_ASSIGNED TASK_
Begin with the first line below and retype each line exactly through the line containing "The image size is (1282, 694).". Any pictures are to be left out.

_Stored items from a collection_
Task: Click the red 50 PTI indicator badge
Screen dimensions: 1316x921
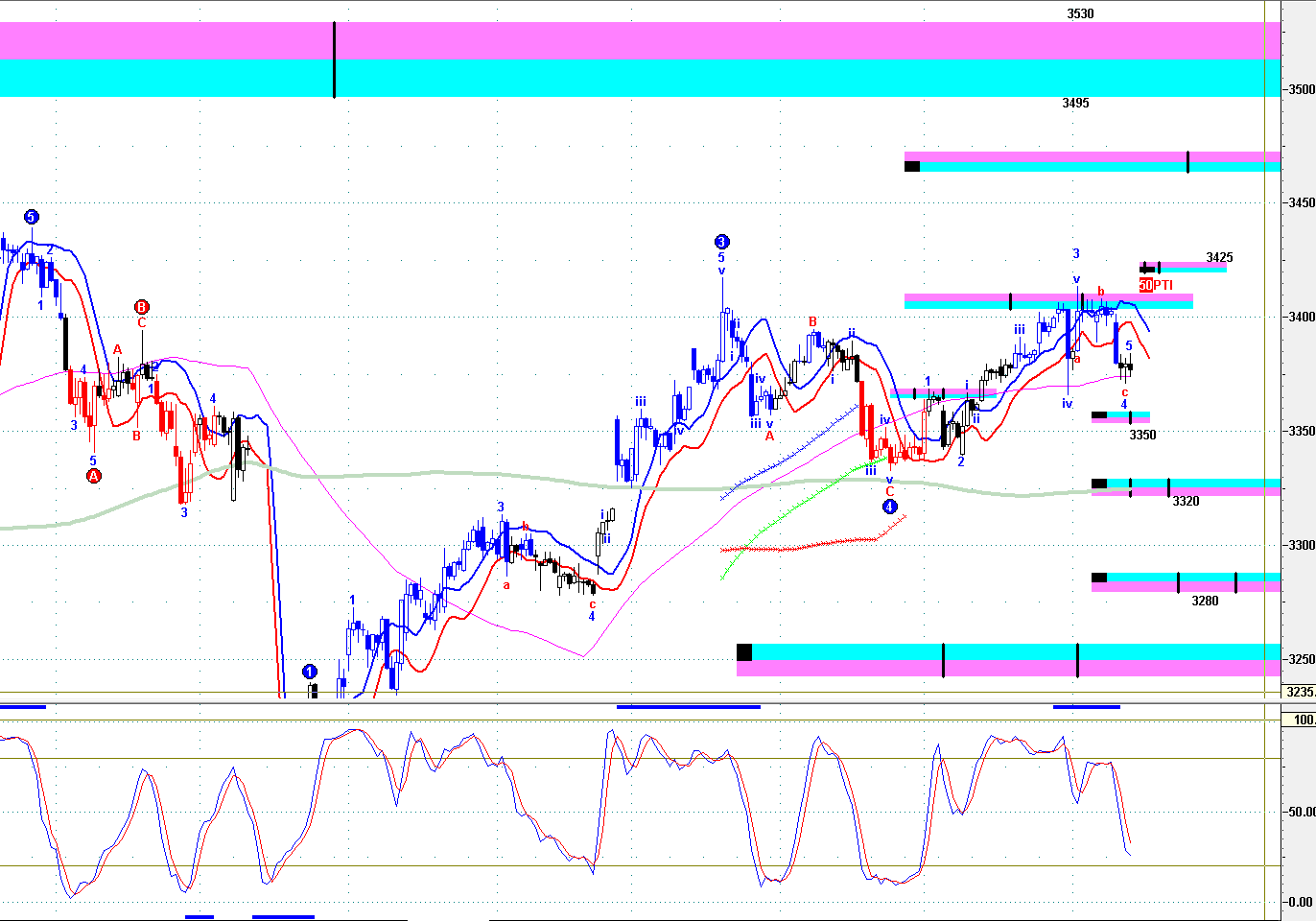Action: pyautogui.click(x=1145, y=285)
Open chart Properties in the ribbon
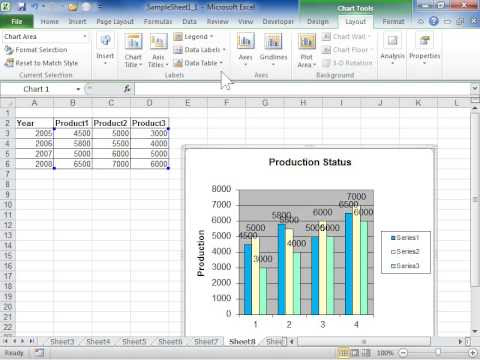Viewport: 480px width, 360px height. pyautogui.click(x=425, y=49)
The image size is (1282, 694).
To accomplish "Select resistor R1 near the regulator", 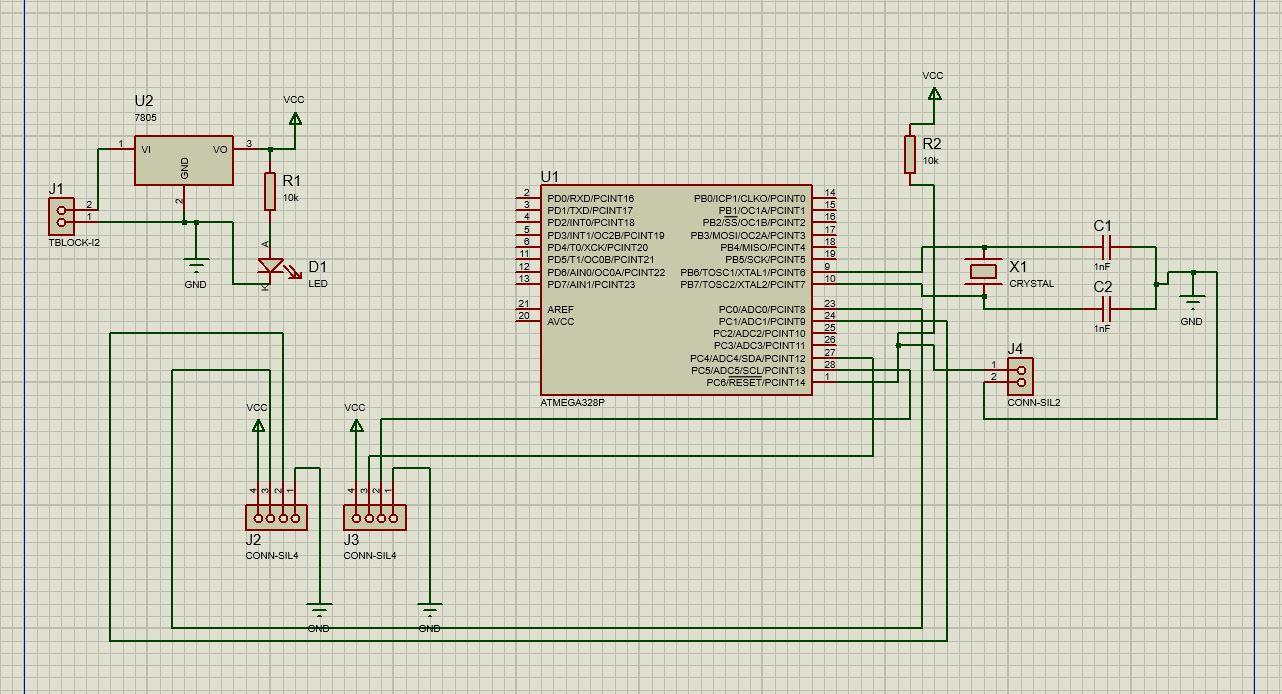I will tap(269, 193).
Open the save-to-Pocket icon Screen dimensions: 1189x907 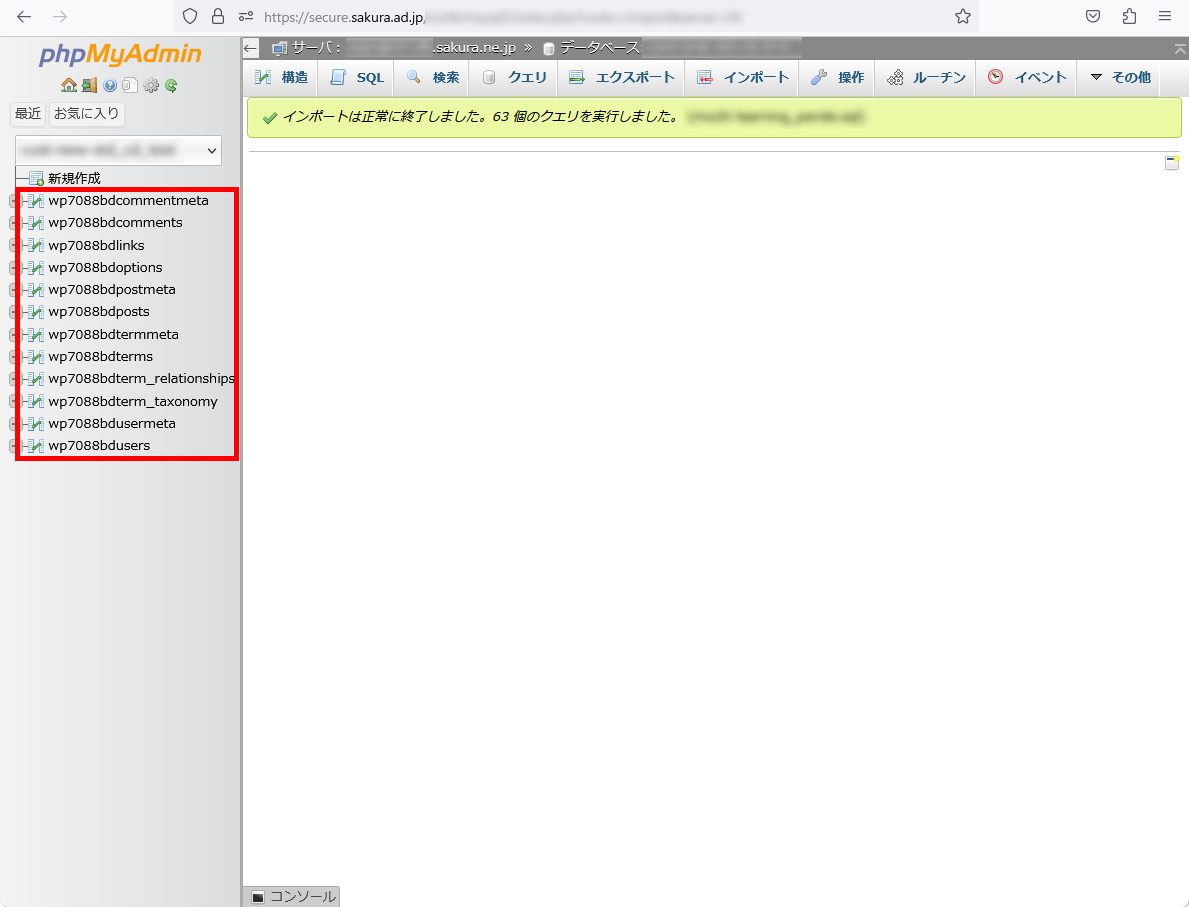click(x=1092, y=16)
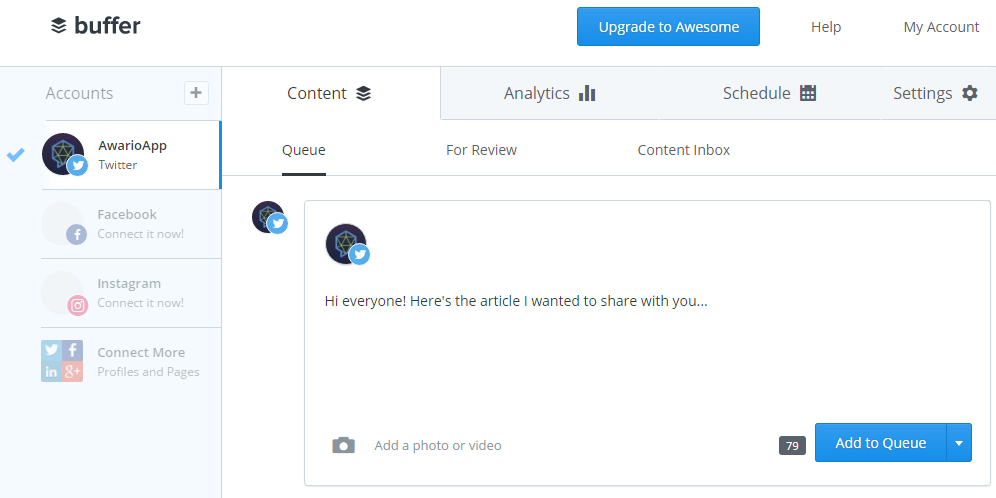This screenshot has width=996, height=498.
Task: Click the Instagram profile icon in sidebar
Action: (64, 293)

_ANSWER SECTION_
Task: Click the red 50 PTI indicator badge
Screen dimensions: 1316x921
Action: pyautogui.click(x=1145, y=285)
Open chart Properties in the ribbon
Viewport: 480px width, 360px height. pyautogui.click(x=425, y=49)
The image size is (1282, 694).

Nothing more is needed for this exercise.